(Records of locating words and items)
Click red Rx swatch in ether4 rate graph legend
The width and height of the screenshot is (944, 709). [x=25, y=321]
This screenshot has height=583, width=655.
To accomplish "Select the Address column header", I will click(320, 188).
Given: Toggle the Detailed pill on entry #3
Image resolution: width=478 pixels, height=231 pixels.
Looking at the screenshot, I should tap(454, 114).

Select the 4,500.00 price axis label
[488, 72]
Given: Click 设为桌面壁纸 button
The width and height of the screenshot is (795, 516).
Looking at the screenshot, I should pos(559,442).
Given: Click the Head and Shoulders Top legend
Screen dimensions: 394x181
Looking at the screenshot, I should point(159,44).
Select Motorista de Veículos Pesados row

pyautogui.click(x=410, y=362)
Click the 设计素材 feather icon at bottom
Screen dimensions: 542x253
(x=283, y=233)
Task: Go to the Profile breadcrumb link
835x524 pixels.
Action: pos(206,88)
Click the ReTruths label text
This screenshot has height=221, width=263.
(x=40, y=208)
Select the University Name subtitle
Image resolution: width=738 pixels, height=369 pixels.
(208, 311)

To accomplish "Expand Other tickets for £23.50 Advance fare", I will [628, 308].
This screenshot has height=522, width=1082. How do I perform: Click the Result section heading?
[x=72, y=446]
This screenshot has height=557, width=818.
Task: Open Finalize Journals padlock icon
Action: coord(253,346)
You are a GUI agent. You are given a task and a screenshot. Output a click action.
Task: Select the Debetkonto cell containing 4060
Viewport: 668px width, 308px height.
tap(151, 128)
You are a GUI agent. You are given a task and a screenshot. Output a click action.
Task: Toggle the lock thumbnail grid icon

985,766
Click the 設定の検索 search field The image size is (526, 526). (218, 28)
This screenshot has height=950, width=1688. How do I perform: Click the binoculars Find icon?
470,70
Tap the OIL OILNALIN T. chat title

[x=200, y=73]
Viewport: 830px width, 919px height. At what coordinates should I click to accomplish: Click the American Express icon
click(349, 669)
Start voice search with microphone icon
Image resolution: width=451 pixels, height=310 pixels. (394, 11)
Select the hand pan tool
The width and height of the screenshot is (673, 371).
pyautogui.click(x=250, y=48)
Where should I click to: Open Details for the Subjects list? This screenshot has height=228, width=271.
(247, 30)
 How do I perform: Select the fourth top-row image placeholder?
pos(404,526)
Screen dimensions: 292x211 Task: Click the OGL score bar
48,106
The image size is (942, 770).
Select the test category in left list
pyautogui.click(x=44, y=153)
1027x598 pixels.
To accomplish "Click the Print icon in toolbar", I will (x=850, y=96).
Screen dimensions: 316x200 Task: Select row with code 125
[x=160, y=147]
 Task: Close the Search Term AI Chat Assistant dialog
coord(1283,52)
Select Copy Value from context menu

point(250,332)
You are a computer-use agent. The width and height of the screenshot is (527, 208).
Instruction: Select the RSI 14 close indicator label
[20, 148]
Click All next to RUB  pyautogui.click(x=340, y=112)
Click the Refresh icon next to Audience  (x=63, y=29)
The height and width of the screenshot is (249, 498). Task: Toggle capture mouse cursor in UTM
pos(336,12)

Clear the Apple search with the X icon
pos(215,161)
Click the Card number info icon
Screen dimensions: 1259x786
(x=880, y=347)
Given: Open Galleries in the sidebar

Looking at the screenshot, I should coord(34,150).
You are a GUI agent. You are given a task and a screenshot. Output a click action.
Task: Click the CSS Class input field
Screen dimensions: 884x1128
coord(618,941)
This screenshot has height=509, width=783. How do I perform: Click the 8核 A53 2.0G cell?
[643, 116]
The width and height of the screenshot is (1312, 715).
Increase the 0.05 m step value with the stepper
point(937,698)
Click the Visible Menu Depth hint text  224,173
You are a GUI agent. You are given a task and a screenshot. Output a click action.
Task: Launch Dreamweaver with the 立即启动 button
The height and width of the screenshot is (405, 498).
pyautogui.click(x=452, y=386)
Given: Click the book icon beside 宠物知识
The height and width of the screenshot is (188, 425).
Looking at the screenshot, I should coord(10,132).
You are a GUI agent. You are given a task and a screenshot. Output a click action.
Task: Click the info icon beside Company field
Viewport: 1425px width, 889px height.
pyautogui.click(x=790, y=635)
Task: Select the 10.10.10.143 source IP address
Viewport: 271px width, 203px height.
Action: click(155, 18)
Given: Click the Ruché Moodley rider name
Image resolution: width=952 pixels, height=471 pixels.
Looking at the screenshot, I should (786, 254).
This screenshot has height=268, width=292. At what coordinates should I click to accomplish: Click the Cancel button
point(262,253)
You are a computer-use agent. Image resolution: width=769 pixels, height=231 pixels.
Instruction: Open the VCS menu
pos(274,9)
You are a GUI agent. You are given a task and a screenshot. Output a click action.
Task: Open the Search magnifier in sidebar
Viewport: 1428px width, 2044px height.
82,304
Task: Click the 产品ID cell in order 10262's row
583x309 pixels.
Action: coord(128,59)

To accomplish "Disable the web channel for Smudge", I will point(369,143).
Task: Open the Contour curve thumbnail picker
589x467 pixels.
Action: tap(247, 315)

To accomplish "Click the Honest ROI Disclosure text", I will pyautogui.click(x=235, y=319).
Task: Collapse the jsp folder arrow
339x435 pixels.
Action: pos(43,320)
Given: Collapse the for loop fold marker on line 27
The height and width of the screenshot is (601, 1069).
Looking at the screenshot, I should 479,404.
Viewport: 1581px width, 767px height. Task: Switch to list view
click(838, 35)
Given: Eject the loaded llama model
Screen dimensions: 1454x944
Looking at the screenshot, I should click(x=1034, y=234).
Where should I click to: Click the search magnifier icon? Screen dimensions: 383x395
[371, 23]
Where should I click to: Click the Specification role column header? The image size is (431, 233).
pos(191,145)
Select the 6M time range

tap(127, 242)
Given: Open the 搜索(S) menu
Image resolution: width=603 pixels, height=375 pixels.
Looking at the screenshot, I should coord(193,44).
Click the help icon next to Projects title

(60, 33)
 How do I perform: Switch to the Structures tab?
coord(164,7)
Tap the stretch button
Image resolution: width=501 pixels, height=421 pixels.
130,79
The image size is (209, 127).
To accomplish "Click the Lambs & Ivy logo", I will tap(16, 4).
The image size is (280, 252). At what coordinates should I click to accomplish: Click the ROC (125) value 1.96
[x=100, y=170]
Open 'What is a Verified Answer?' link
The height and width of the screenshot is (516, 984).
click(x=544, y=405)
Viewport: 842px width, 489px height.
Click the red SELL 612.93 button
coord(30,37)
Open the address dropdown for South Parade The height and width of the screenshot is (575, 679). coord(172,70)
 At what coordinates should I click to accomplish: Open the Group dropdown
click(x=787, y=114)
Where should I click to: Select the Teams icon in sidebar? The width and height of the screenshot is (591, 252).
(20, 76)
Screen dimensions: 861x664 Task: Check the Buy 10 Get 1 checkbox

→ **Aim of the task**
Retype all of the records above line for line, with no change to any word, number, or mark.

→ **Exercise response**
Click red Rx swatch in ether4 rate graph legend
The width and height of the screenshot is (944, 709). [x=25, y=321]
This screenshot has height=583, width=655.
To accomplish "Select the Address column header", I will click(320, 188).
Given: Toggle the Detailed pill on entry #3
Image resolution: width=478 pixels, height=231 pixels.
Looking at the screenshot, I should tap(454, 114).

Select the 4,500.00 price axis label
[488, 72]
Given: Click 设为桌面壁纸 button
The width and height of the screenshot is (795, 516).
Looking at the screenshot, I should pos(559,442).
Given: Click the Head and Shoulders Top legend
Screen dimensions: 394x181
Looking at the screenshot, I should point(159,44).
Select Motorista de Veículos Pesados row

pyautogui.click(x=410, y=362)
Click the 设计素材 feather icon at bottom
Screen dimensions: 542x253
(x=283, y=233)
Task: Go to the Profile breadcrumb link
835x524 pixels.
Action: pos(206,88)
Click the ReTruths label text
This screenshot has height=221, width=263.
(x=40, y=208)
Select the University Name subtitle
Image resolution: width=738 pixels, height=369 pixels.
(208, 311)

To accomplish "Expand Other tickets for £23.50 Advance fare", I will [628, 308].
This screenshot has height=522, width=1082. How do I perform: Click the Result section heading?
[x=72, y=446]
This screenshot has height=557, width=818.
Task: Open Finalize Journals padlock icon
Action: coord(253,346)
You are a GUI agent. You are given a task and a screenshot. Output a click action.
Task: Select the Debetkonto cell containing 4060
Viewport: 668px width, 308px height.
tap(151, 128)
You are a GUI agent. You are given a task and a screenshot. Output a click action.
Task: Toggle the lock thumbnail grid icon

985,766
Click the 設定の検索 search field The image size is (526, 526). (218, 28)
This screenshot has height=950, width=1688. How do I perform: Click the binoculars Find icon?
470,70
Tap the OIL OILNALIN T. chat title

[x=200, y=73]
Viewport: 830px width, 919px height. At what coordinates should I click to accomplish: Click the American Express icon
click(349, 669)
Start voice search with microphone icon
Image resolution: width=451 pixels, height=310 pixels. (394, 11)
Select the hand pan tool
The width and height of the screenshot is (673, 371).
pyautogui.click(x=250, y=48)
Where should I click to: Open Details for the Subjects list? This screenshot has height=228, width=271.
(247, 30)
 How do I perform: Select the fourth top-row image placeholder?
pos(404,526)
Screen dimensions: 292x211 Task: Click the OGL score bar
48,106
The image size is (942, 770).
Select the test category in left list
pyautogui.click(x=44, y=153)
1027x598 pixels.
To accomplish "Click the Print icon in toolbar", I will (x=850, y=96).
Screen dimensions: 316x200 Task: Select row with code 125
[x=160, y=147]
 Task: Close the Search Term AI Chat Assistant dialog
coord(1283,52)
Select Copy Value from context menu

point(250,332)
You are a computer-use agent. The width and height of the screenshot is (527, 208).
Instruction: Select the RSI 14 close indicator label
[20, 148]
Click All next to RUB  pyautogui.click(x=340, y=112)
Click the Refresh icon next to Audience  (x=63, y=29)
The height and width of the screenshot is (249, 498). Task: Toggle capture mouse cursor in UTM
pos(336,12)

Clear the Apple search with the X icon
pos(215,161)
Click the Card number info icon
Screen dimensions: 1259x786
(x=880, y=347)
Given: Open Galleries in the sidebar

Looking at the screenshot, I should coord(34,150).
You are a GUI agent. You are given a task and a screenshot. Output a click action.
Task: Click the CSS Class input field
Screen dimensions: 884x1128
coord(618,941)
This screenshot has height=509, width=783. How do I perform: Click the 8核 A53 2.0G cell?
[643, 116]
The width and height of the screenshot is (1312, 715).
Increase the 0.05 m step value with the stepper
point(937,698)
Click the Visible Menu Depth hint text  224,173
You are a GUI agent. You are given a task and a screenshot. Output a click action.
Task: Launch Dreamweaver with the 立即启动 button
The height and width of the screenshot is (405, 498).
pyautogui.click(x=452, y=386)
Given: Click the book icon beside 宠物知识
The height and width of the screenshot is (188, 425).
Looking at the screenshot, I should coord(10,132).
You are a GUI agent. You are given a task and a screenshot. Output a click action.
Task: Click the info icon beside Company field
Viewport: 1425px width, 889px height.
pyautogui.click(x=790, y=635)
Task: Select the 10.10.10.143 source IP address
Viewport: 271px width, 203px height.
Action: click(155, 18)
Given: Click the Ruché Moodley rider name
Image resolution: width=952 pixels, height=471 pixels.
Looking at the screenshot, I should (786, 254).
This screenshot has height=268, width=292. At what coordinates should I click to accomplish: Click the Cancel button
point(262,253)
You are a computer-use agent. Image resolution: width=769 pixels, height=231 pixels.
Instruction: Open the VCS menu
pos(274,9)
You are a GUI agent. You are given a task and a screenshot. Output a click action.
Task: Open the Search magnifier in sidebar
Viewport: 1428px width, 2044px height.
82,304
Task: Click the 产品ID cell in order 10262's row
583x309 pixels.
Action: coord(128,59)

To accomplish "Disable the web channel for Smudge", I will point(369,143).
Task: Open the Contour curve thumbnail picker
589x467 pixels.
Action: tap(247, 315)

To accomplish "Click the Honest ROI Disclosure text", I will pyautogui.click(x=235, y=319).
Task: Collapse the jsp folder arrow
339x435 pixels.
Action: pos(43,320)
Given: Collapse the for loop fold marker on line 27
The height and width of the screenshot is (601, 1069).
Looking at the screenshot, I should 479,404.
Viewport: 1581px width, 767px height. Task: Switch to list view
click(838, 35)
Given: Eject the loaded llama model
Screen dimensions: 1454x944
Looking at the screenshot, I should click(x=1034, y=234).
Where should I click to: Click the search magnifier icon? Screen dimensions: 383x395
[371, 23]
Where should I click to: Click the Specification role column header? The image size is (431, 233).
pos(191,145)
Select the 6M time range

tap(127, 242)
Given: Open the 搜索(S) menu
Image resolution: width=603 pixels, height=375 pixels.
Looking at the screenshot, I should coord(193,44).
Click the help icon next to Projects title

(60, 33)
 How do I perform: Switch to the Structures tab?
coord(164,7)
Tap the stretch button
Image resolution: width=501 pixels, height=421 pixels.
130,79
The image size is (209, 127).
To accomplish "Click the Lambs & Ivy logo", I will tap(16, 4).
The image size is (280, 252). At what coordinates should I click to accomplish: Click the ROC (125) value 1.96
[x=100, y=170]
Open 'What is a Verified Answer?' link
The height and width of the screenshot is (516, 984).
click(x=544, y=405)
Viewport: 842px width, 489px height.
Click the red SELL 612.93 button
coord(30,37)
Open the address dropdown for South Parade The height and width of the screenshot is (575, 679). coord(172,70)
 At what coordinates should I click to accomplish: Open the Group dropdown
click(x=787, y=114)
Where should I click to: Select the Teams icon in sidebar? The width and height of the screenshot is (591, 252).
(20, 76)
Screen dimensions: 861x664 Task: Check the Buy 10 Get 1 checkbox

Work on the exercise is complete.